Vaccine visit might not give Johnson a shot in the arm

Boris Johnson visited a vaccine factory in Livingston in a bid to promote the union.

Vaccine visit might not give Johnson a shot in the armSTV News

There is something distinctly odd about Boris Johnson’s visit to Scotland, not least because the optics of the visit look slightly strange.

Covid has greatly curtailed ministerial diaries and the Downing Street grid of ‘must do’ visits reigned in as the new normal limits activity far and wide of the Westminster bubble.

Yesterday, we had the raise of a First Minster’s eyebrow inquiring why Johnson thought the visit ‘essential’ in the age of Covid travel restrictions. From the Commons despatch box, the Scottish Secretary Alister Jack intoned that the Prime Minister will go anywhere in the Kingdom in the execution of his duties.

Not to be outdone, today the Leader of the House, Jacob Rees-Mogg, branded Nicola Sturgeon ‘Moanalot’. When you can bury diplomacy with a heap of derision, Rees-Mogg always has shovel-ready barbs designed to irritate opponents.

The minor inter-governmental skirmish over the trip shouldn’t be overblown. In truth it doesn’t amount to much. Neither side will elevate it to full-blown rammy, rightly judging that given the times we are living through, such noise would be regarded as fundamentally tacky.

And yet yesterday’s response from Sturgeon was not only predictable but foreseeable. I can’t really understand why, at this time, the Prime Minister’s advisers in Downing Street thought the trip a good idea. He is not popular in Scotland whilst the First Minister enjoys high approval ratings. In the Punch and Judy politics of one-upmanship, the Prime Ministerial chin was proffered and gently jabbed.

Johnson would also have known that, although he came to emphasise the value of the union in the matter of rolling out vaccines, he was likely to be drawn on more controversial matters central to how his premiership will be judged in historical terms.

Specifically, he would be asked why he would continue to say ‘no’ to another independence referendum even if there is yet another Holyrood majority for one after May’s elections. The pictures of the visit may be dominated by Covid-related issues but the hard politics would read: ‘Johnson continues to say no on the constitution.’

The last 20 opinion polls show majority support for independence. Apart from just saying no to IndyRef2, it is not known, to this observer at least, if that is the sum total of Conservative thinking on the subject of the constitution.

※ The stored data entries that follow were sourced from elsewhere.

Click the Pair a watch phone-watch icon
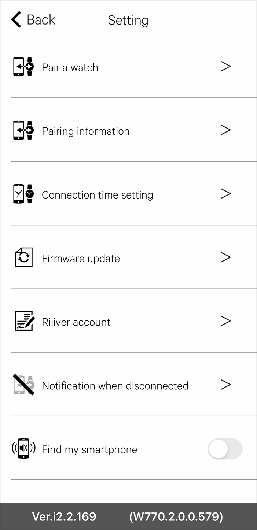This screenshot has height=530, width=257. point(23,67)
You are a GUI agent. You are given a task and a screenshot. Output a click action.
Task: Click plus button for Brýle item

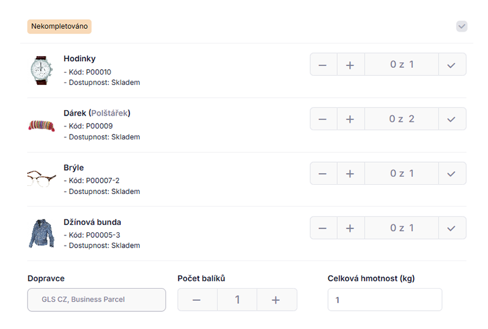[x=351, y=174]
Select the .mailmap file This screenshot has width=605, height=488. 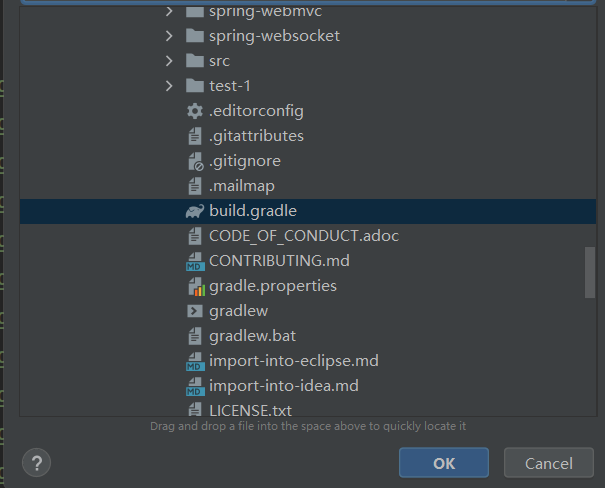pyautogui.click(x=241, y=186)
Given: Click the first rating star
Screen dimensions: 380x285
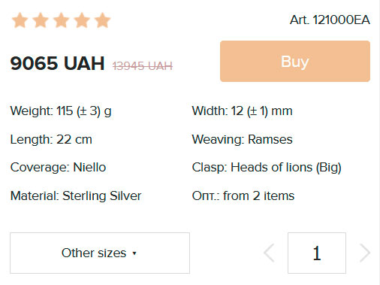Looking at the screenshot, I should click(x=20, y=20).
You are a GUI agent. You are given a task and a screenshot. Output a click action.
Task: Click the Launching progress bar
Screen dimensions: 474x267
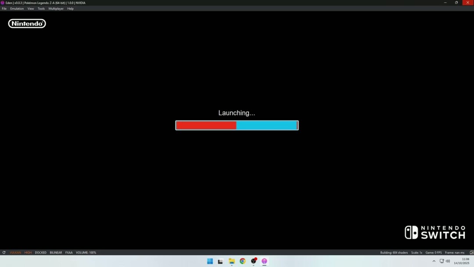click(x=237, y=125)
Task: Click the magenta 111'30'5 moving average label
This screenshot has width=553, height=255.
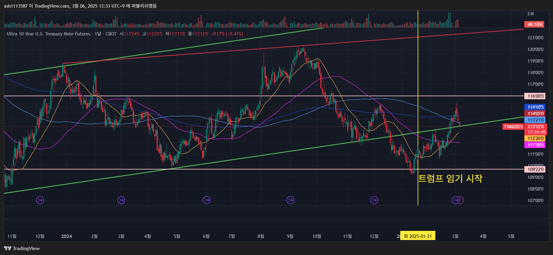Action: [x=535, y=145]
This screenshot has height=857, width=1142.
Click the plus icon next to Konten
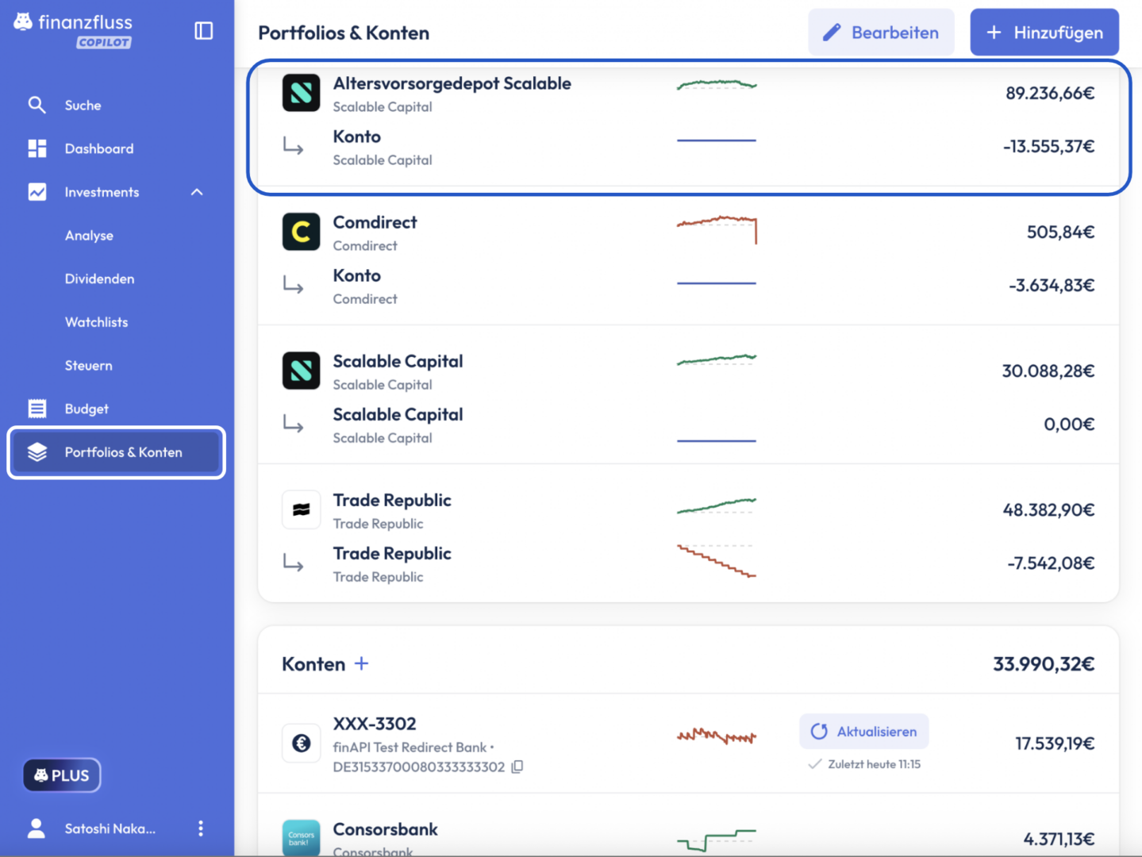(x=361, y=663)
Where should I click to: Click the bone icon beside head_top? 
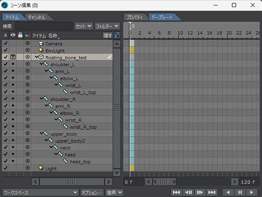tap(65, 162)
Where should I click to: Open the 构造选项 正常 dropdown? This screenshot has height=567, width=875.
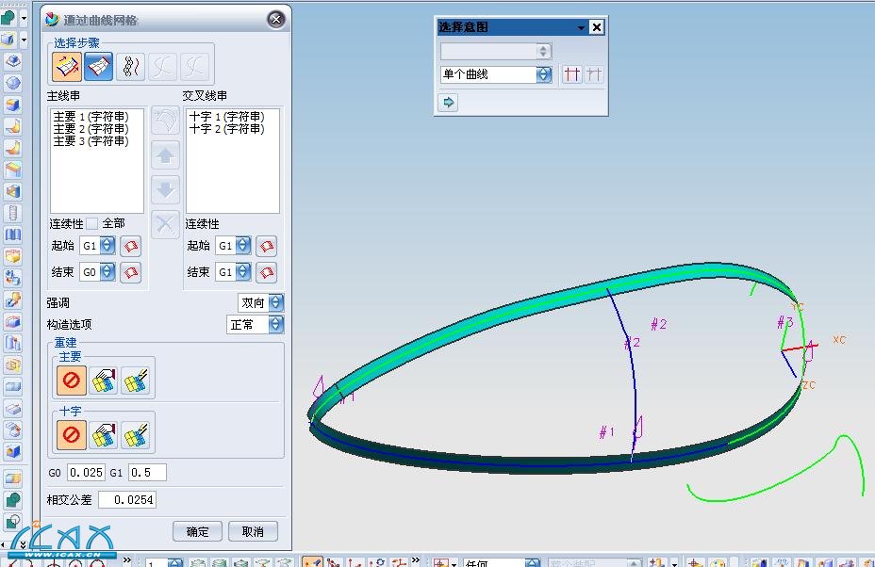pyautogui.click(x=275, y=324)
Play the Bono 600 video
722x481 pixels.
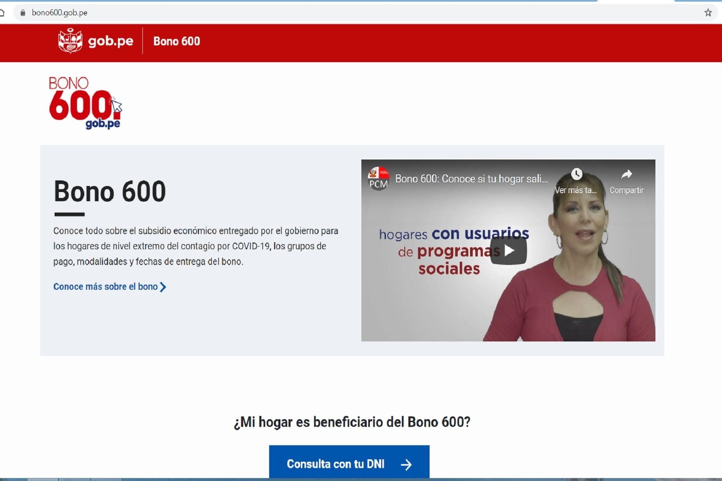pos(509,251)
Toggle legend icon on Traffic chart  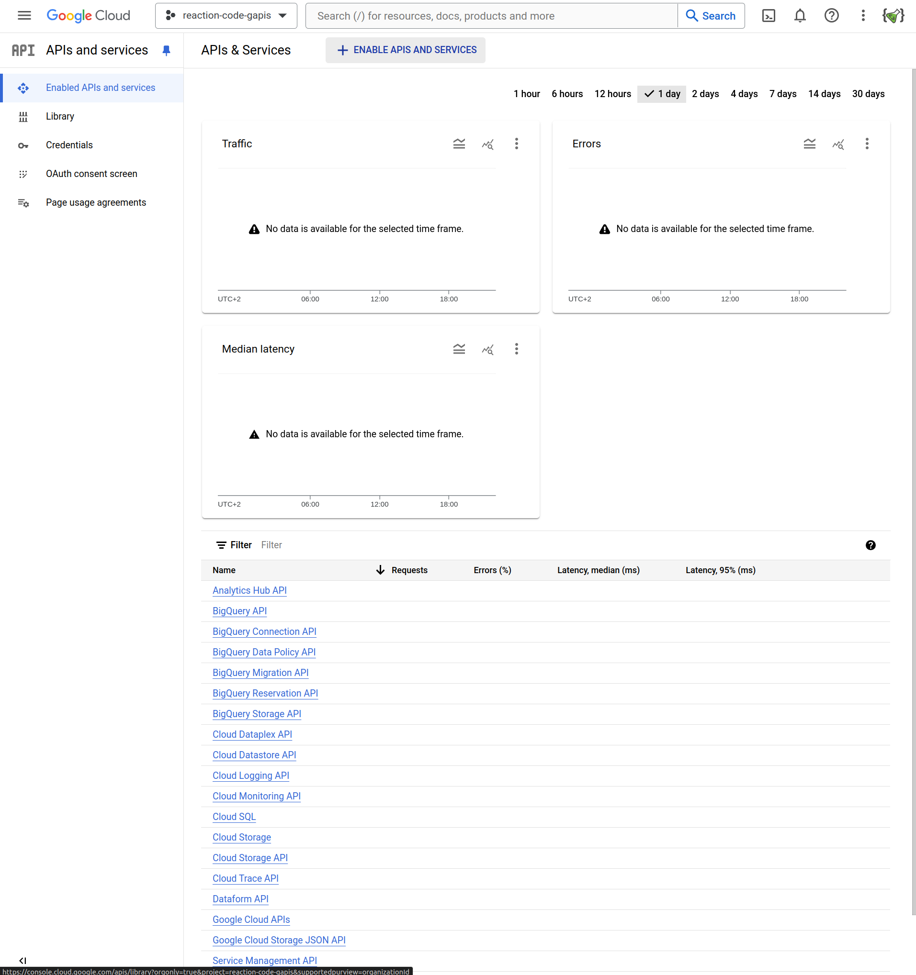(x=458, y=144)
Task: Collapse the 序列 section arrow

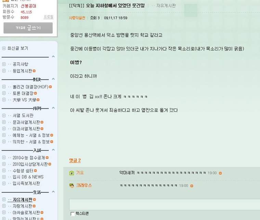Action: point(53,108)
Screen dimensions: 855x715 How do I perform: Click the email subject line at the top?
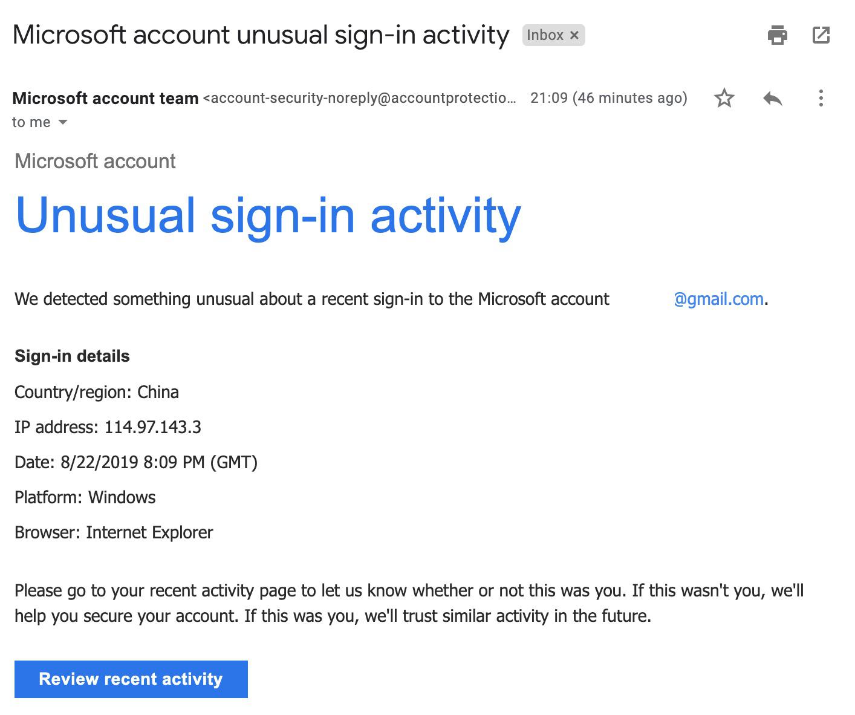[x=261, y=35]
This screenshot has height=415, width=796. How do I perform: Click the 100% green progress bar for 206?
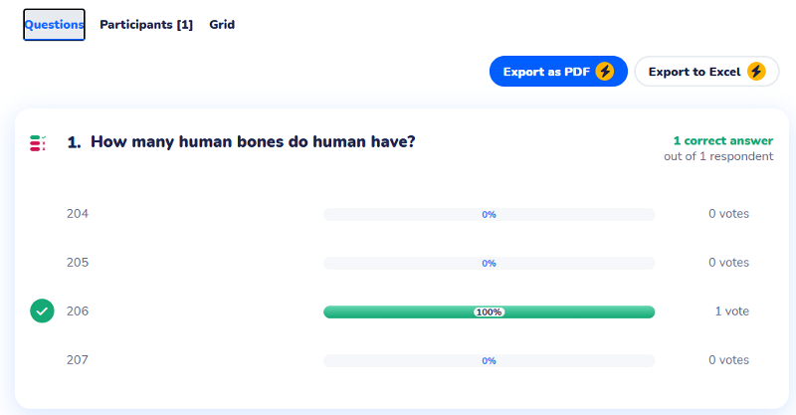489,311
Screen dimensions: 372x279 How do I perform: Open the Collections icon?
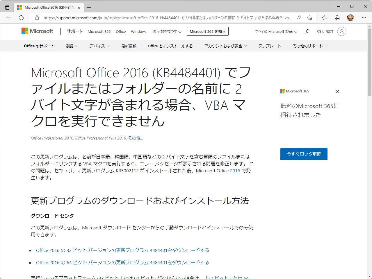pos(337,17)
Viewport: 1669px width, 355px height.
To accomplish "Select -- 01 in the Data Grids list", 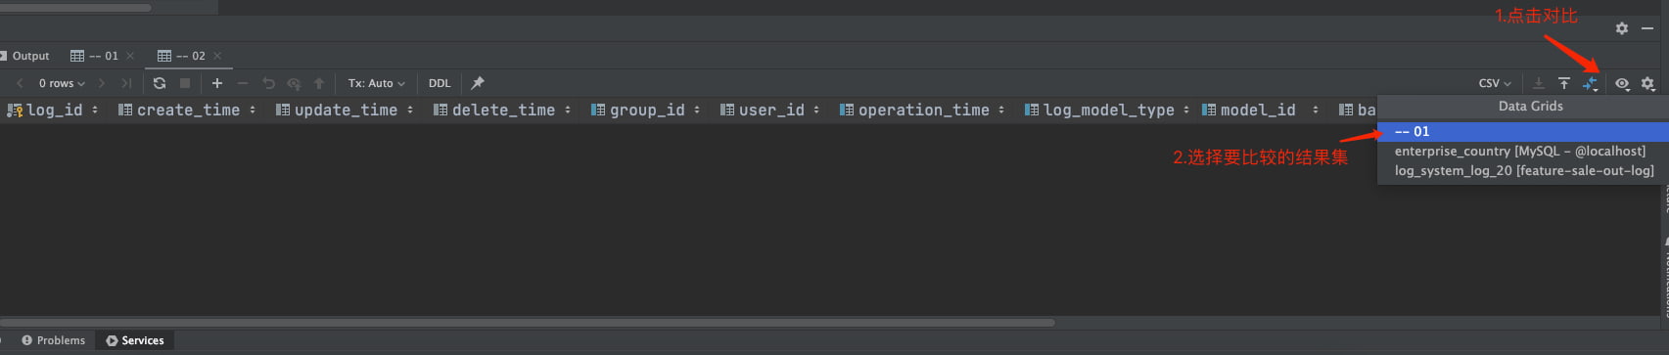I will [x=1522, y=131].
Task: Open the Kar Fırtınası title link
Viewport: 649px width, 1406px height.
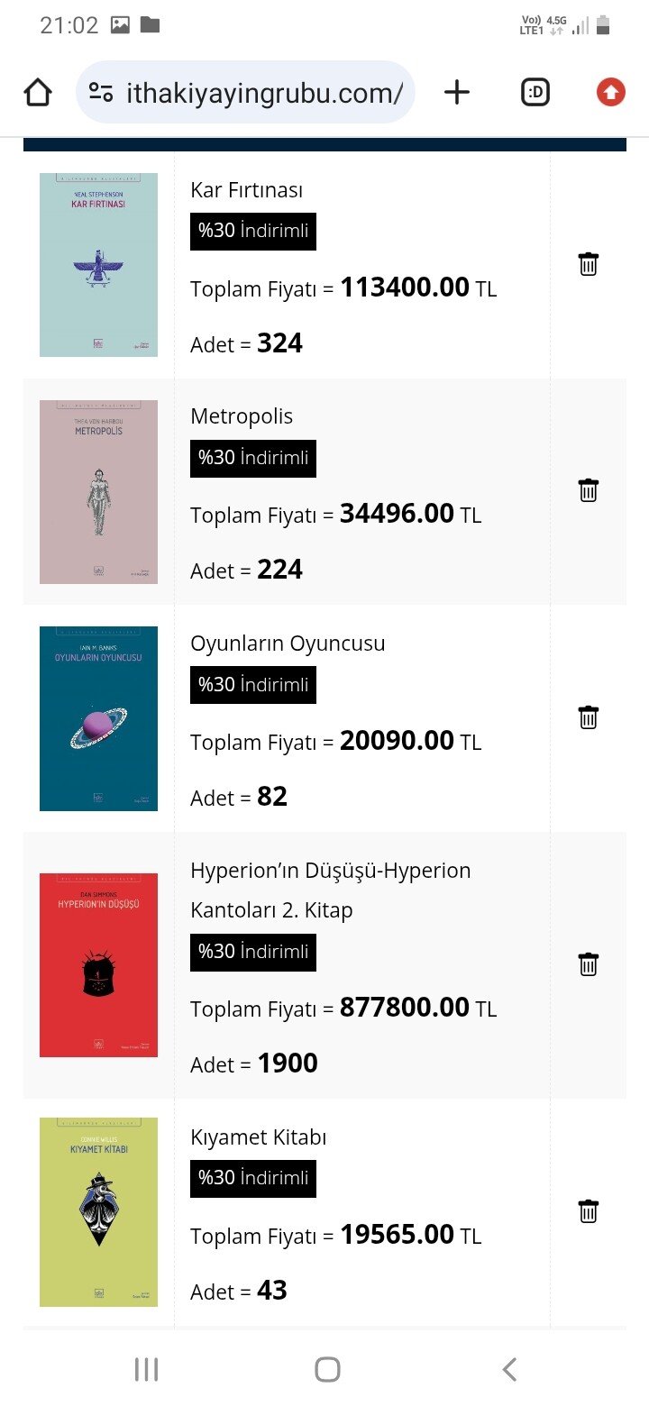Action: click(246, 190)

Elsewhere on the unionist side, Scottish Labour continue to twitch uneasily, knowing they need a coherent message but being unsure what it is. Gordon Brown says the danger is that the UK looks like a failed state and wants fresh thinking via citizen assemblies. Many in the party want to embrace a Federal system.

The problem for some unionist parties is that wider thinking is not even half-baked, never mind oven ready and however internal debates crystallise, new ideas will not be here in time for May’s poll which looks like being a referendum on a referendum.

The Prime Minister believes that the vaccination rollout is an example of why being part of a bigger political union counts. From the Lighthouse Laboratory, which processes Covid tests in Glasgow, to a vaccine factory in Livingston this afternoon, this was symbolism with a key message.

In Livingston, he gave one pooled interview, as is keeping with Downing Street’s policy of limiting scrutiny. In that interview, Johnson repeatedly stressed his focus was on fighting the pandemic which he thought the nations of the UK were doing effectively together. In fact ‘together’ was his watchword today, as in Better Together.

As for the IndyRef2 demands, the answers were familiar. It was a “distraction” from fighting the pandemic. He argued that voters were told in 2014 that it was ‘once in a generation’ and he charged those arguing for independence with failing to answer key questions on currency and security. In short, a reiteration of the existing line.

It looks as if the ground that will dominate the forthcoming election will be all too familiar. It will be a re-run of every post 2014 election campaign and one seen largely through the prism of the constitution.

The irony is that the Prime Minister’s visit came on the day when the finance secretary Kate Forbes announced details of the Scottish Government’s budget priorities for the next year. This was not about the constitution but about the bread and butter issues that affect all votes in a very direct way.

How the opposition at Holyrood must hope that health, education, jobs, transport et al will be THE issues when the serious campaigning starts. However as last week demonstrated, the issue of another referendum will not go away not least because the current government have made clear they will seek a new mandate for another plebiscite.